Collect and export full GitHub user profile data for everyone associated with a repository.
Project description
repo-people
repo-people is a Python package that collects and exports the full GitHub profile for every person associated with a repository — contributors, maintainers, stargazers, watchers, issue/PR authors, fork owners, commit authors and dependents.
Table of Contents
- Introduction
- Background
- Requirements
- Installation
- Documentation
- Usage
- Directories
- Issues
- License
- Contact
Introduction
repo-people provides a single-call pipeline to collect every GitHub user associated with a repository across 9 role categories, fetch 30+ profile fields for each person from the GitHub API, and export the results to JSON, CSV, or Markdown. It is designed for research, open-source community analysis, and developer intelligence workflows.
Key capabilities:
- Collects users from 9 role categories in a single call
- Fetches 30+ profile fields per user (bio, location, company, followers, orgs, languages, …)
- Computes derived metrics: account age, followers/following ratio, repos/year, recently-active flag, bot detection
- Incremental fetch with
save_each_iterationandresume— safe to interrupt and restart on large repos - Flexible filtering:
roles,exclude,exclude_bots,limit,fields - Concurrent fetching via
workers— usesThreadPoolExecutorto fetch multiple profiles in parallel - Async fetching via
get_users_async()— usesasyncio+aiohttpfor high-concurrency scenarios - Opt-in social accounts via
include_social_accounts— fetches linked LinkedIn, Mastodon, npm, and other accounts - Export to JSON, CSV and Markdown table
- Analysis helpers:
summarise()andtop_users() - Token validated on startup — invalid or expired tokens raise
ConnectionErrorimmediately - Rate-limit progress printed every 50 users with remaining request count and reset time
Background
Understanding who contributes to, uses, and maintains an open-source project is valuable for community health analysis, academic research, and competitive intelligence.
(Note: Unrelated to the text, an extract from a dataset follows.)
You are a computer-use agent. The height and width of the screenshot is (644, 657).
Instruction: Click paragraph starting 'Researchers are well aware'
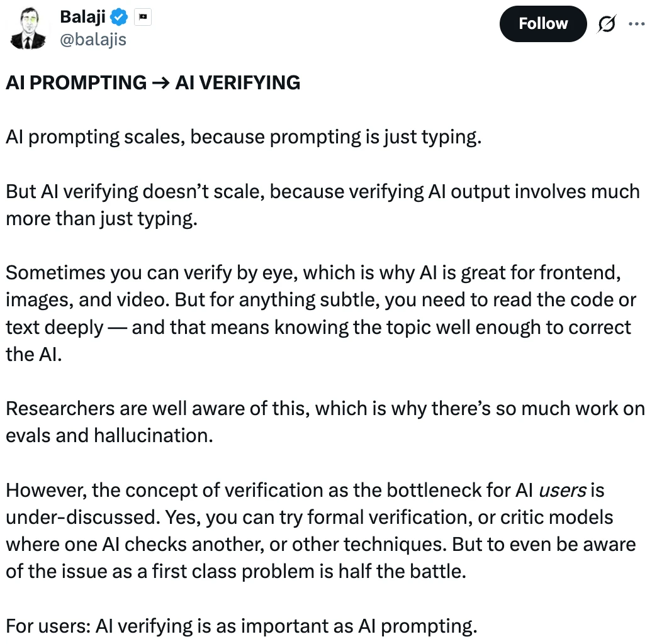point(325,422)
GitHub exposes this information across many endpoints (contributors, stargazers, watchers, forks, issues, pull requests, CODEOWNERS, commit history), but collecting and joining it requires many paginated API calls.
repo-people automates that collection, deduplicates users across all roles, enriches each record with the full GitHub profile, and computes additional signals (account age, activity recency, bot detection) in a single pipeline call.
Requirements
- Python ^3.9
- PyGithub ^2.0.0 — GitHub API client
- requests ^2.31.0 — HTTP requests for REST endpoints
- beautifulsoup4 ^4.12.0 — HTML scraping for dependents
- aiohttp ^3.9 — async HTTP client for
get_users_async()
A GitHub personal access token is strongly recommended. Unauthenticated requests are limited to 60/hour; authenticated requests allow 5,000/hour.
Installation
Install the latest version of repo-people via PyPi using pip:
pip3 install repo-people --upgrade
Installation from source:
git clone -b main https://github.com/amckenna41/repo-people.git
cd repo-people
pip3 install .
Documentation
- Read the Docs — full package documentation
- FIELDS.md — full reference table of all 48 output fields with descriptions
- CHANGELOG.md — version history and release notes
Usage
Quick Start
How to get a GitHub Personal Access Token
- Sign in to github.com and go to Settings → Developer settings → Personal access tokens → Tokens (classic).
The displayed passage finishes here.